I have a csv file which contains network packets. Each row contains a column detailing the protocol and packet size. I am trying to differentiate between two different protocols such that if it is a http packet then the packet size is made negative e.g. 168 becomes -168 if it is of type http.
I am using Pandas to read the csv file but have been unable to find a way of iterating through each row and checking if the protocol column contains the string 'http'.
I have tried the following but the output prints all rows not just the http protocol ones
dataset = pandas.read_csv('test.csv', engine='python')
dataset.columns = ['packet', 'Time', 'Source', 'Dest', 'Proto', 'Length', 'Info']

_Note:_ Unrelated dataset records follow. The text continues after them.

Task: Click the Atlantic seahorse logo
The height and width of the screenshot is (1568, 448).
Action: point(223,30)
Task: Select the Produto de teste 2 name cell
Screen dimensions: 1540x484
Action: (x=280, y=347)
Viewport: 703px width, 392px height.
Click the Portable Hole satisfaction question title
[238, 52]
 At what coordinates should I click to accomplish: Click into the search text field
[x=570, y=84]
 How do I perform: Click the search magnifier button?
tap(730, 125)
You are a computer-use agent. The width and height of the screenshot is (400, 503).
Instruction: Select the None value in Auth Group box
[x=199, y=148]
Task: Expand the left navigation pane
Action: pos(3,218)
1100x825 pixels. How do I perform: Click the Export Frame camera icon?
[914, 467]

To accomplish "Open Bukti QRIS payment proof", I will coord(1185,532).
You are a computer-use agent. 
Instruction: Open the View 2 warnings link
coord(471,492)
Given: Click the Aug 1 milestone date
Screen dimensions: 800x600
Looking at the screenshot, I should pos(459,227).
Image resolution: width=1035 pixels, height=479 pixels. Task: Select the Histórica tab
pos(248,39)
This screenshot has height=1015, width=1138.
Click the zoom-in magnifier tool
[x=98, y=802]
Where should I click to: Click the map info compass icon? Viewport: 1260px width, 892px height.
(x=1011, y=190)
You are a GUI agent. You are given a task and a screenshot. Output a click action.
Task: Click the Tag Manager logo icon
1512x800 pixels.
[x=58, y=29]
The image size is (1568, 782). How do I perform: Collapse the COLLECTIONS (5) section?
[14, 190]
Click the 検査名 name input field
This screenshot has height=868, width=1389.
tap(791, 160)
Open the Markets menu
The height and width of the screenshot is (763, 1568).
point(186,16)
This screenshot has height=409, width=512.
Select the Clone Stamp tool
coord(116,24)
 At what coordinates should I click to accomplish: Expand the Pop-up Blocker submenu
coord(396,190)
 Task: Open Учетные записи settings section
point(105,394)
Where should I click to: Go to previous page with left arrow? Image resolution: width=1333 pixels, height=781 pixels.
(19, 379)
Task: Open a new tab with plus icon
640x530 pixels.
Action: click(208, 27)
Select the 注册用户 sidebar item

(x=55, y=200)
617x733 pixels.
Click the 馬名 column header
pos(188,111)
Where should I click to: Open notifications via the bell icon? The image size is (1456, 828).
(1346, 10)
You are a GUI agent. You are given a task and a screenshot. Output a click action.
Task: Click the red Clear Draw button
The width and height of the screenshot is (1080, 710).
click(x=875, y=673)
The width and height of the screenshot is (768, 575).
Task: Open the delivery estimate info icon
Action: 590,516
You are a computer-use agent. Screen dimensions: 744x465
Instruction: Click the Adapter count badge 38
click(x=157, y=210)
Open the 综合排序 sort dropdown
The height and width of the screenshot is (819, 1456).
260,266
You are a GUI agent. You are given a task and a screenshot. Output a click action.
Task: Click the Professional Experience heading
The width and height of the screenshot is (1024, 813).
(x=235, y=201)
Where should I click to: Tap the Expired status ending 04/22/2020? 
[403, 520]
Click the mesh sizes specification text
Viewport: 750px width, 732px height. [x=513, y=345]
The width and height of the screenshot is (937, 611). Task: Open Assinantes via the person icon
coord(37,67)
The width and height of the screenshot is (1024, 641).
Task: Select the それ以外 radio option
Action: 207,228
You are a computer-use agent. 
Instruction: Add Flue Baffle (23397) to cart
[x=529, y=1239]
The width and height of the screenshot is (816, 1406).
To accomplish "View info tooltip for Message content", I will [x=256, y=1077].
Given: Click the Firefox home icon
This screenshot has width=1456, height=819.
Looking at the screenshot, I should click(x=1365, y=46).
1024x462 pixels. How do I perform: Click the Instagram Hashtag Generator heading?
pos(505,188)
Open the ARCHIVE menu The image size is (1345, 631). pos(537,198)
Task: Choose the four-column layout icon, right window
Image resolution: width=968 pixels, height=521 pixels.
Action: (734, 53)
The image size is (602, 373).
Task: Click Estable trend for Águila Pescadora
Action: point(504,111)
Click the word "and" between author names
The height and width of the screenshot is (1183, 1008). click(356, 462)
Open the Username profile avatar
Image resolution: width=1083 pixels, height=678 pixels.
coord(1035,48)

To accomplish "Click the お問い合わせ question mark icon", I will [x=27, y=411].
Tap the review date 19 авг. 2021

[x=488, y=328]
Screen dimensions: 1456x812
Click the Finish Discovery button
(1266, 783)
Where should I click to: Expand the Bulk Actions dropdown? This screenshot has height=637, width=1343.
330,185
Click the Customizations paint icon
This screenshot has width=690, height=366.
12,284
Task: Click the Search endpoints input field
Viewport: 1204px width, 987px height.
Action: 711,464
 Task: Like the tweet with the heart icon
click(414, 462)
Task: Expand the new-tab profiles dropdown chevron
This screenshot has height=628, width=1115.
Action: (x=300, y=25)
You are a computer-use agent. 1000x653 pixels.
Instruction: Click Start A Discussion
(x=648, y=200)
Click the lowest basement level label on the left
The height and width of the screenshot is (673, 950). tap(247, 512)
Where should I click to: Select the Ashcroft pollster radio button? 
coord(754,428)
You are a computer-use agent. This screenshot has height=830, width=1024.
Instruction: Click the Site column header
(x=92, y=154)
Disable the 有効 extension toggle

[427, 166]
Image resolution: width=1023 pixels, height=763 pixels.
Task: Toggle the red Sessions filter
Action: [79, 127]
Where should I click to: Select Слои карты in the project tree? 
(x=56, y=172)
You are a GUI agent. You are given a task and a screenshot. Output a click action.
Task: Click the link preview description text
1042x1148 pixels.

dataset.index.name = 'packet'
for x in dataset.index:
if dataset['Proto'].eq('http').any():
print(dataset['Length'])
CodePudding user response:
If I understand the question correctly, this should do what you're looking for.
import pandas as pd
data = pd.DataFrame({'protocol':['http', 'http', 'shh'], 'packet':[1,2,3]})
data.loc[data.protocol=='http', 'packet'] = -data.loc[data.protocol=='http','packet']
In your code, you are asking if any of the columns is equal to http
, and if so, return the length of your dataset.
CodePudding user response:
I understood the same as Marc. I have a similar answer, although using fillna at the end:
df=pd.DataFrame({'type':['http','https'],'packet':[168,168]})
df.loc[df.type=='http','new_col']=df.packet*-1
df.new_col.fillna(df.packet, inplace=True)
df
type packet new_col
0 http 168 -168
1 https 168 168